Hochul reminded residents that agencies like the Internal Revenue Service and their state counterparts will never call to demand money or information. Even though doing business and paying bills by phone and over the internet is common place for many companies, Hochul said many government agencies still rely on standard mail.
“Now of course you can file your income taxes over the computer system,” noted Hochul. “Many people file electronically and get their refunds electronically. But when it comes to some sort of disputed matter, which is what the fraudsters will be playing upon everyone’s fear, they will not contact you over the telephone.”
New Yorkers are the second most victimized residents of all 50 states, exceeded only by California.
“So we are on the target list of fraudsters,” said Hochul. “I think they know Western New Yorkers, in particular, are very hard working. They have good identities, good reputations, and that’s exactly what the thieves and criminals are going to try and steal.”
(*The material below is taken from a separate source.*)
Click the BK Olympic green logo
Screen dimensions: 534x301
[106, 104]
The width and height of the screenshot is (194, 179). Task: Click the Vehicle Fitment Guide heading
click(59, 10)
For most residents of the United States, tax season and the process of filing returns is common-place. But immigrants unfamiliar with the process can be even more vulnerable to scams and should be on guard.
“Because number one, they don’t know how the system works,” said Hochul. “Number two, they may have some fear which is residual from their old experiences where government officials may in fact do just that, may threaten, may coerce.”
For those planning to process tax returns on their own, Hochul has an additional warning.
“Don’t give yourself deductions and expenses that aren’t supported, because the last thing I was to see anybody is in federal court being charged with some kind of income tax evasion crime.”
Hochul said if you’re taking care of taxes yourself, just follow the instructions from the IRS.
IRS tax filings are due on Monday, April 18.